Pecuária deve ser levada em conta
0 estudo "Causas do Desmatamento na Amazônia Brasileira", do Banco Mundial, concluiu que no curto prazo não parece existir qualquer tendência de reversão do avanço sobre regiões de floresta nativas, pois a lucratividade é um fator de propulsão.
Neste sentido, o trabalho recomenda aos agentes governamentais e às agências de fomento que busquem trabalhar "com os pecuaristas" e não contra eles", utilizando principalmente os que estão abertos para debater e respeitar a legislação ambientalo. "Isso não quer dizer que não se deva fiscalizar e penalizar e tentar barrar as condições ilegais sob as quais operam os agentes na chamada fronteira avançada". Por fronteira avançada entende-se a região que engloba o Sul do Amazonas.

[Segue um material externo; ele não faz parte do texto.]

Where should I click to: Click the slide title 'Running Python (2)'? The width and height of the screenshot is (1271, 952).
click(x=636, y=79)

A perspectiva de diálogo com os responsáveis pelo desmatamento é proposta também em virtude do fato de que o estudo viu na atividade pontos positivos para a região e também para o Brasil, uma vez que o preço da carne tem diminuído e o excedente de produção é exportado, reforçando a balança comercial do País.
No aspecto fiscalizatório, os órgãos de proteção ambiental - recomenda o trabalho - devem reduzir o foco sobre os madeireiros como agentes do desmatamento e voltar a atenção para os médios e grandes pecuaristas. Não deve descuidar, contudo, dos pequenos, que exercem um papel importante no fornecimento da mão-de-obra e na legalização das terras griladas.

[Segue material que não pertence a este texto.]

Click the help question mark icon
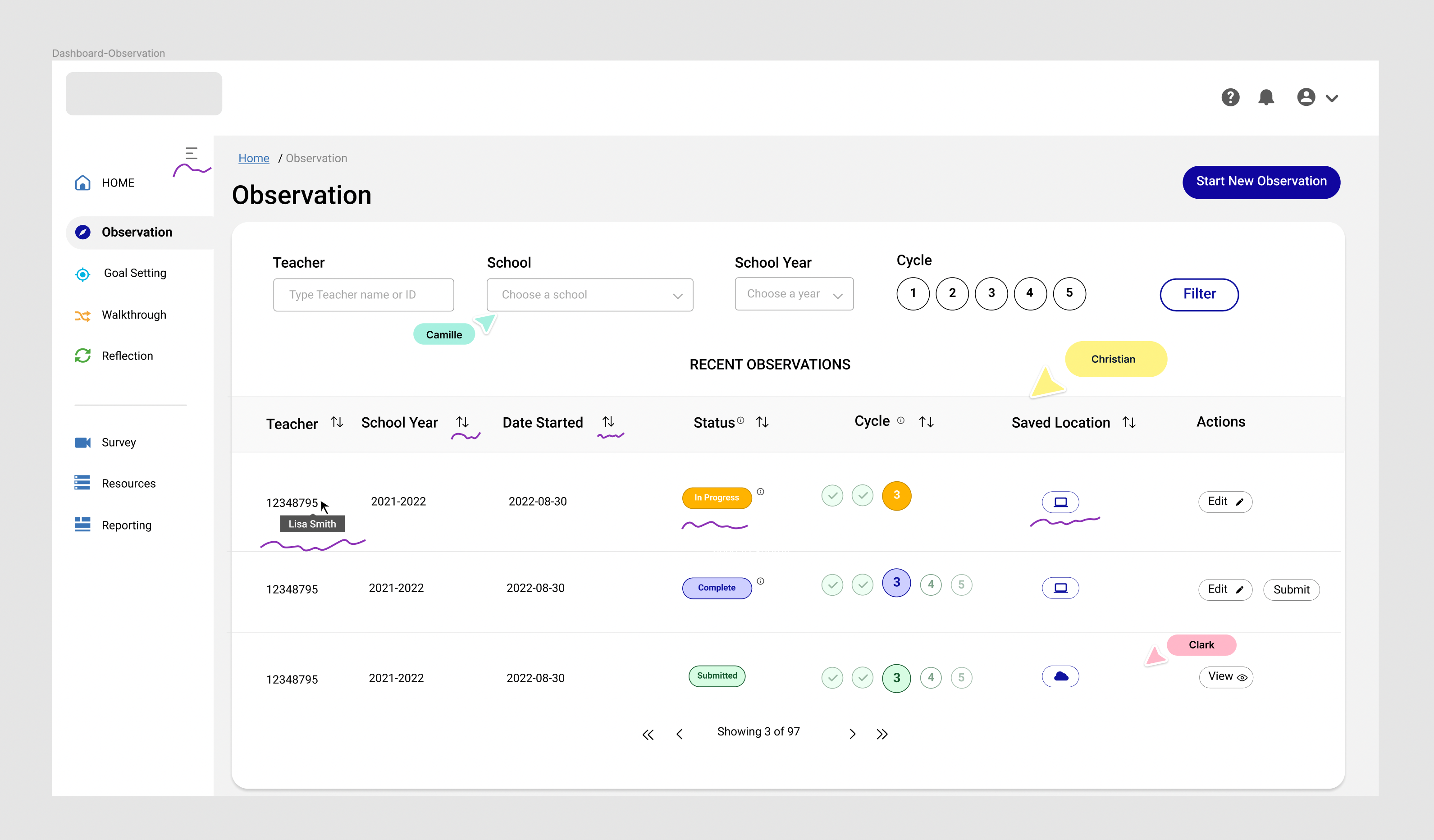This screenshot has height=840, width=1434. pos(1230,97)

No campo das alternativas, o Banco Mundial sugere a realização dos zoneamentos econômico, incluindo na negociação a possibilidade de convivência da pecuária.
Com o zoneamento poderiam ser desenvolvidos o que os técnicos chamam de mecanismos de troca, em que pudessem ser observados ganhos ecológicos e econômicos. "Não há porque não permitir que determinadas áreas - tipicamente as mais férteis e produtivas - se beneficiem de maiores porcentuais de desmatamento, desde que compensem com áreas de reservas legais em áreas ecologicamente mais ricas", afirma o estudo.
Mecanismos de política tributária também são recomendados visando controlar o desmatamento. Dentre esses destaca-se no estudo a sugestão de se criar um Imposto Sobre Circulação de Mercadoria (ICMS) ecológico, bem como a revisão e eliminação de fornecimento de créditos subsidiados ainda existentes para a pecuária tradicional.